Mohit Nigam, Head PMS, Hem Securities
Nifty 50 closed at 15,670.25 immediately after a volatile trade session and decent recovery in later hours. Banks have been hit the most post RBI’s meeting outcome whilst auto, metals and power have been slightly greater. Broader markets continue to get momentum & outperform benchmarks. Housing finance counters have been on a run post yesterday’s surge on announcement of new rental law whilst on the other hand entertainment stocks also witnessed some respite post RBI’s meeting outcome. After witnessing late intra-day recovery from losses, Nifty appears to preserve its momentum in upward path and greater levels to look out shall be 15,800 and 16,000. Key help levels for the close to term stay at 15,500 and 15,300.

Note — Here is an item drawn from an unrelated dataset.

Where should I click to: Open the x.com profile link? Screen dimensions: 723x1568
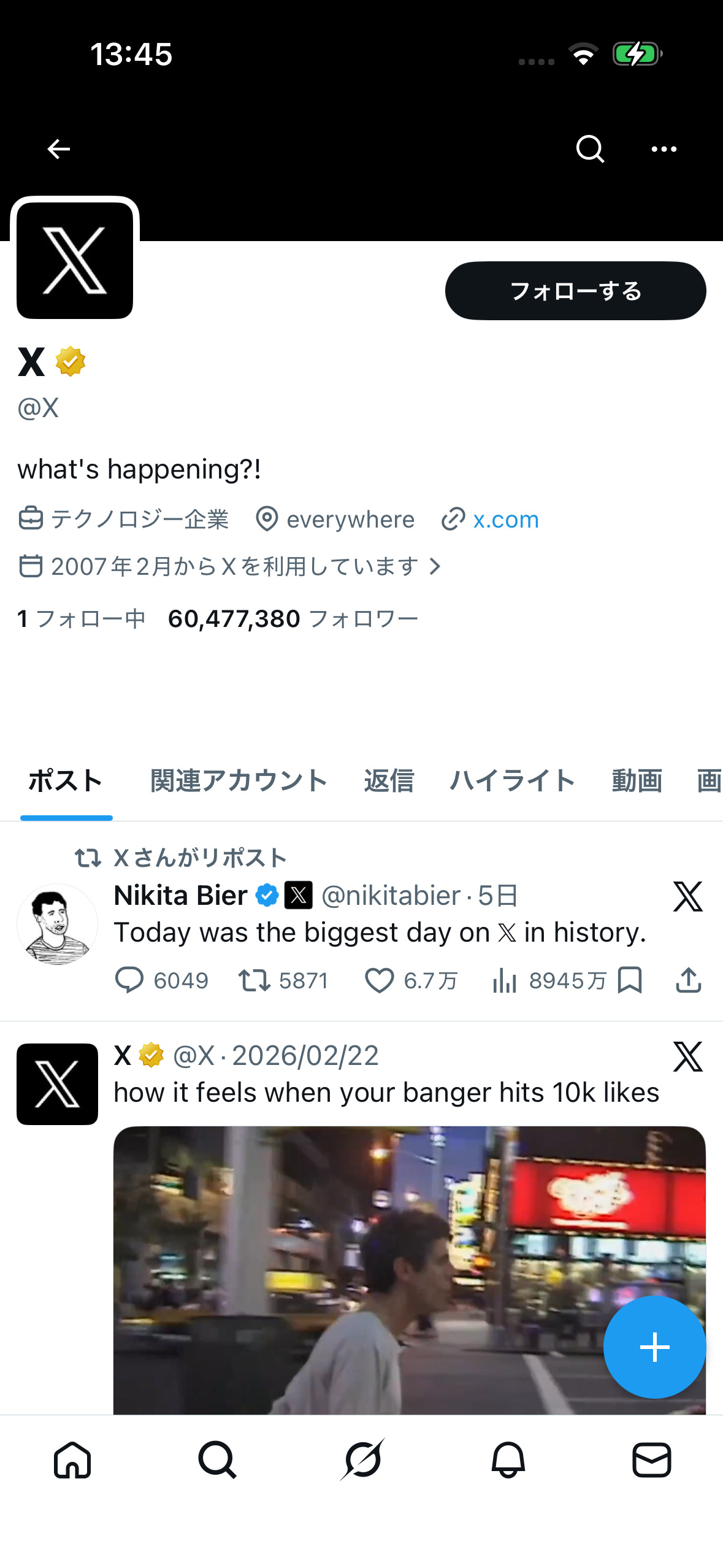click(x=505, y=519)
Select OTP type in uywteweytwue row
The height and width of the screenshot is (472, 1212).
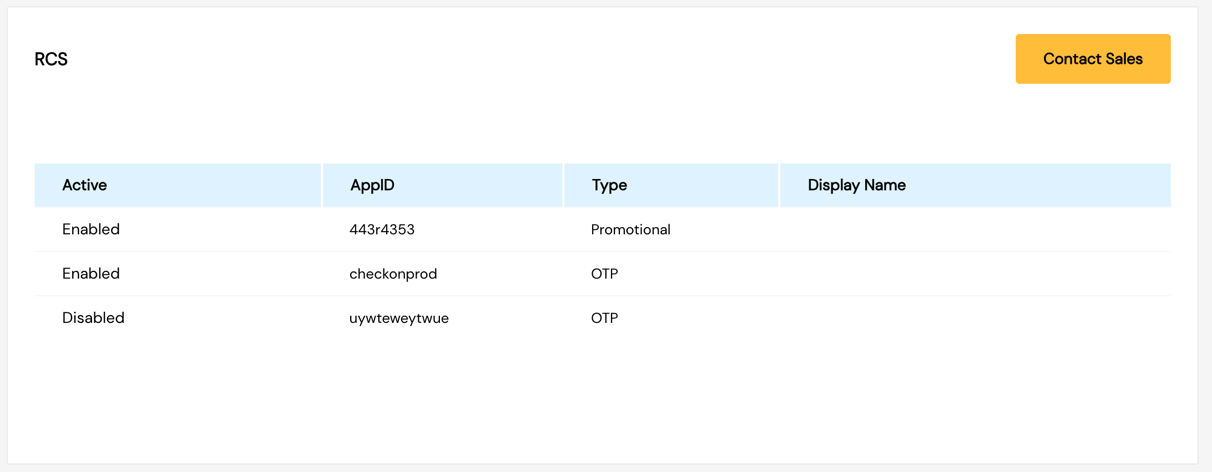605,317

Nirali Shah, Head of Equity Research, Samco Securities
The fourth quarter outcome season pace has been fairly slower this fiscal wherein fairly fewer organizations from various sectors have announced their earnings till now. The coming weeks could see a quantity of PSU heavyweights such as SAIL, NTPC, Coal India and so on. in focus as they come out with their numbers. Further, crucial developments on the disinvestment story could also maintain the PSU stocks on radar. Investors must as a result spot trades cautiously on PSUs to buffer from any unforeseen shocks owing to such announcements. Meanwhile, Indian markets could continue to mimic the movement across worldwide commodities and equities.